New SHAZAM in Flashpoint World - Chapter 19
Chapter 19: Everest of Tears
The flight from Wayne Manor was a raw, tearing shriek of pure, unadulterated anguish given physical form. Kara didn’t steer, didn’t navigate; she simply fled, a desperate, instinctual bolt away from the faces of her rescuers, away from the well-meaning but uncomprehending humans who had dared to ask for her help. Their words, their expectations, had been like salt rubbed into an eight-year-old wound that had never been allowed to heal. The sky above Gotham, bruised and heavy, mirrored the storm raging within her. She punched through the cloud cover, the Speed of Mercury propelling her at velocities that blurred the world below into an irrelevant smear, the wind a scouring, insufficient balm against the inferno of her emotions.

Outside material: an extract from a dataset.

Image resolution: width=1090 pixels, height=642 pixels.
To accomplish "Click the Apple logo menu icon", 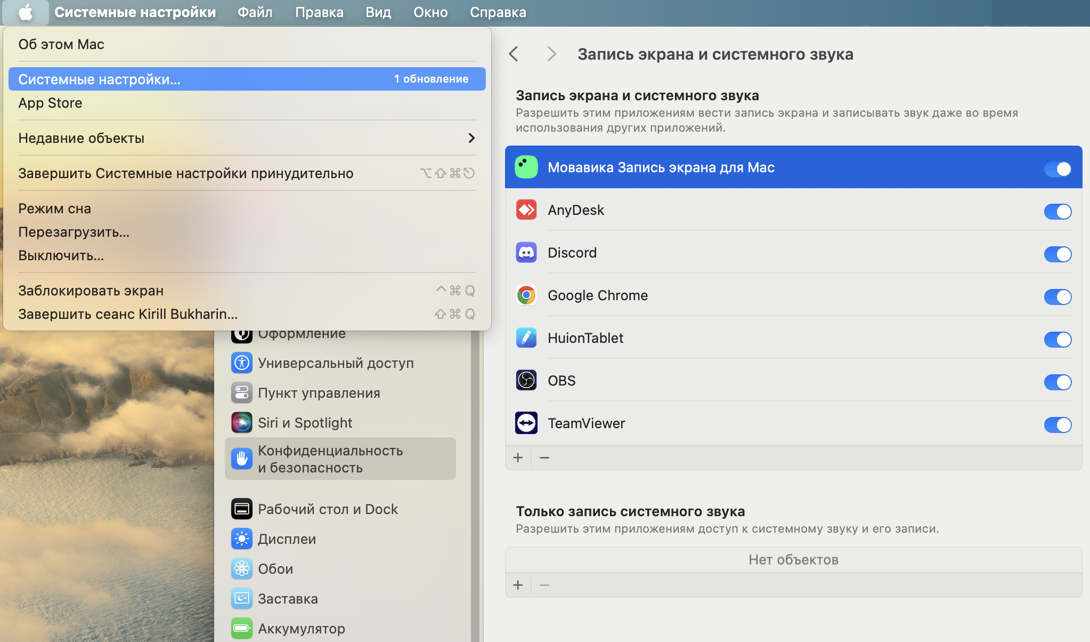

She wasn’t aiming for anywhere in particular, only away. Away from the soft grass that had felt like a mockery after years on cold stone. Away from the gentle sunlight that had revived her body but left her spirit still trapped in the frigid darkness of her cell. Away from the resonant Kryptonian words spoken by the tall, powerful stranger, words that reminded her of a home she would never see again, of a life stolen before it had truly begun.
Her mind was a chaotic tempest of fragmented memories: the sterile white walls of labs, the prick of needles, the constant, invasive hum of machinery, the faces of her captors – sometimes blurred and indistinct, sometimes shockingly clear, their eyes cold, curious, utterly devoid of empathy. The endless, crushing darkness of her cell, a sensory deprivation so profound it had become a physical ache, a gnawing emptiness that consumed her from within. The gnawing hunger, the biting cold, the constant, underlying thrum of fear that had been her only companion for three thousand sunless days.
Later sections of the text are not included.